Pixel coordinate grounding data
● ● ●

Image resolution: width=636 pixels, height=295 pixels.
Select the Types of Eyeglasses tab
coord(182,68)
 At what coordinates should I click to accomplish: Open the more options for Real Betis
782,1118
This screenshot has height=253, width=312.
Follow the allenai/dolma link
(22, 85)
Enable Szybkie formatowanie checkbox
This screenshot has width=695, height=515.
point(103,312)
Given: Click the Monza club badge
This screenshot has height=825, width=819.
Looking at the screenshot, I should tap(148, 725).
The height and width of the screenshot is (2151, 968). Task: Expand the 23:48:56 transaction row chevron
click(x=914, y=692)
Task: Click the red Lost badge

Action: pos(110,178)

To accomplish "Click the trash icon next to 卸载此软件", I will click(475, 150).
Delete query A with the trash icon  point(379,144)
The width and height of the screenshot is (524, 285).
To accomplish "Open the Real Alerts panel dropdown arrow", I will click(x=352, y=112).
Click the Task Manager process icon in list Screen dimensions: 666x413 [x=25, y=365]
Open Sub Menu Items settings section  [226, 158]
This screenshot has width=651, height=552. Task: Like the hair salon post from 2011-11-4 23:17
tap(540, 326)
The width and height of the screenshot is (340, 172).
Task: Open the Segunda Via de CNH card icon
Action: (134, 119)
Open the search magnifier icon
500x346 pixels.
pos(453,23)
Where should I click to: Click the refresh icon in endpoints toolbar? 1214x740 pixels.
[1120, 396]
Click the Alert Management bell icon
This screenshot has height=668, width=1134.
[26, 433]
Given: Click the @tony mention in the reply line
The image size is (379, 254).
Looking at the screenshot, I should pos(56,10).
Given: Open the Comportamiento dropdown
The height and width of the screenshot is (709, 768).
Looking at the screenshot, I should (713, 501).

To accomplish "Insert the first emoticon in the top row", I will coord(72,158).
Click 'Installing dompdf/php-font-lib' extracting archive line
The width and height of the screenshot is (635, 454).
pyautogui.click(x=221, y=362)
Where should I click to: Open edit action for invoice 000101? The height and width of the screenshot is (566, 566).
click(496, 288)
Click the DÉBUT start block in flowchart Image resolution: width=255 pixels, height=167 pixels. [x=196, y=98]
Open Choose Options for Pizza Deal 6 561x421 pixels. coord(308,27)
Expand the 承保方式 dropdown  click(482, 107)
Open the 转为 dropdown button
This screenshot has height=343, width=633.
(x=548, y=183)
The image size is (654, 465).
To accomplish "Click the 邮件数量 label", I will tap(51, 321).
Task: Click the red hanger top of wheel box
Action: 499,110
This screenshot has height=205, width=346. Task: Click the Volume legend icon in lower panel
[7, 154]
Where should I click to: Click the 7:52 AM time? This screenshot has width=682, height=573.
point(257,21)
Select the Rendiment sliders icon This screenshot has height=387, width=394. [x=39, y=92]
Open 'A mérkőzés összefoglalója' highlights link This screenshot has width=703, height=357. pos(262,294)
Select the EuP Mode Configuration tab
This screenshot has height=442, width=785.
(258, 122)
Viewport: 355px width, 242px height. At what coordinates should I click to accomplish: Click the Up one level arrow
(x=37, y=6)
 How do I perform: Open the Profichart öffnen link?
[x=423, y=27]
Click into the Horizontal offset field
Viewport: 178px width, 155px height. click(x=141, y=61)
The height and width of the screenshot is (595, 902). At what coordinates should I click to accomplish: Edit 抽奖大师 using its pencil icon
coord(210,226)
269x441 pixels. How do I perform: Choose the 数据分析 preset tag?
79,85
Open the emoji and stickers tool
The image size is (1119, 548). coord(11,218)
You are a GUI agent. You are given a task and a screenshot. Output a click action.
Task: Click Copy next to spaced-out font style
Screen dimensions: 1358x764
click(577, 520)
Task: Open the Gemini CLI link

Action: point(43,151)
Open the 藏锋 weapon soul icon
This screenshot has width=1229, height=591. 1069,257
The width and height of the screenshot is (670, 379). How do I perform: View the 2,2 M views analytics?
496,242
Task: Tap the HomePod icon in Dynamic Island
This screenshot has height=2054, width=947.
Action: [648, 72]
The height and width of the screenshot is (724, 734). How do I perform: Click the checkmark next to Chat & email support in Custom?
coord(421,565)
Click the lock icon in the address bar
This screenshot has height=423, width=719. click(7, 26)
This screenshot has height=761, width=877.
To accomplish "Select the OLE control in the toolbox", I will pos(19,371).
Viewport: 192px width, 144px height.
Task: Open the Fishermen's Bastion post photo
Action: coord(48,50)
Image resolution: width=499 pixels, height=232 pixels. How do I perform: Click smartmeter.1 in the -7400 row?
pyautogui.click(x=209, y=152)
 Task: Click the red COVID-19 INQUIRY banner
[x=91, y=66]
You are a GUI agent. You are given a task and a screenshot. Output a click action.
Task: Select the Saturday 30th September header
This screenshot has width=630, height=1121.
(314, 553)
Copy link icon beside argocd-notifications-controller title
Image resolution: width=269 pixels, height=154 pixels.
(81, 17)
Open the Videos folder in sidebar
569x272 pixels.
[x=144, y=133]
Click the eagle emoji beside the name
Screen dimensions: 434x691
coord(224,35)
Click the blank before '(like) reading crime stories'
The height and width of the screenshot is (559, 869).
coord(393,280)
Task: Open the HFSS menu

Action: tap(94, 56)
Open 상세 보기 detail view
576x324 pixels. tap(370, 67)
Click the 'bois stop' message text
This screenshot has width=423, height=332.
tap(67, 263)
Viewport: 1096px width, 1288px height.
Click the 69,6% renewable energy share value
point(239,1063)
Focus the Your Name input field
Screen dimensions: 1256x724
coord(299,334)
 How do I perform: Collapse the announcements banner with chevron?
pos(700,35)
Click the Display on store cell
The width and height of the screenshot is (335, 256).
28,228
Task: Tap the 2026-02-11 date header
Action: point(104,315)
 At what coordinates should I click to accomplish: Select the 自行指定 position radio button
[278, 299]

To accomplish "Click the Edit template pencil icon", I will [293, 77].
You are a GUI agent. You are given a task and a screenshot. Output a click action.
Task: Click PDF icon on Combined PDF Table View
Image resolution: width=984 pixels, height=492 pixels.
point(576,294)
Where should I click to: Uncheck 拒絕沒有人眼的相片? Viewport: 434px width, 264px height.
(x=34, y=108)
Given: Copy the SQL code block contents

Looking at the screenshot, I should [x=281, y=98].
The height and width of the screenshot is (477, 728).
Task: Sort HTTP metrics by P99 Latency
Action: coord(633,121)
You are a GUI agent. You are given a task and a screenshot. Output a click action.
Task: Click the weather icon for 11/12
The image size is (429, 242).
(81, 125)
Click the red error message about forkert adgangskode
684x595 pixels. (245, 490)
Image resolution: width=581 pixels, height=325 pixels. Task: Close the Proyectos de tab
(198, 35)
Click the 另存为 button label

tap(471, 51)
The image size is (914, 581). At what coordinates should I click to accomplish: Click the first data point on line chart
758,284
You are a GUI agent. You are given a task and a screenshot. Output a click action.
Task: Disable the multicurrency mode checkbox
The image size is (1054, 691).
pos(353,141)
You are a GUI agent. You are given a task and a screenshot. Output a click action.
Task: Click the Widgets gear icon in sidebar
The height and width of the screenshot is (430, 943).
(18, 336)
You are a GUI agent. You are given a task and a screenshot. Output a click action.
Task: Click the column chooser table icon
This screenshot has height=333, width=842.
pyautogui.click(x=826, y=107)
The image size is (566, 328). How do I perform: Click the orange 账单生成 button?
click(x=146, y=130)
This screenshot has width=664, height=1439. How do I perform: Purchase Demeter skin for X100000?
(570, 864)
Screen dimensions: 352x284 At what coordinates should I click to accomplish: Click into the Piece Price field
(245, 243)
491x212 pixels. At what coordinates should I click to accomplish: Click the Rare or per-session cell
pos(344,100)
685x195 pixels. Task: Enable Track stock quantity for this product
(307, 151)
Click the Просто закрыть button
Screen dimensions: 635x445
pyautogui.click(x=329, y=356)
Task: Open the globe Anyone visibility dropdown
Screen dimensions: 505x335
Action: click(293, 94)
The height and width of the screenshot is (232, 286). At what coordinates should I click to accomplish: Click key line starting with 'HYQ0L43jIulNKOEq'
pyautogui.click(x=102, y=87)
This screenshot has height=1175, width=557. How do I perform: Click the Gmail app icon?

● ● ●

_What you are asked to do_
Pull every line containing "trash" out of the data above.

_Task response_
To accomplish "Click the trash icon next to 卸载此软件", I will click(475, 150).
Delete query A with the trash icon  point(379,144)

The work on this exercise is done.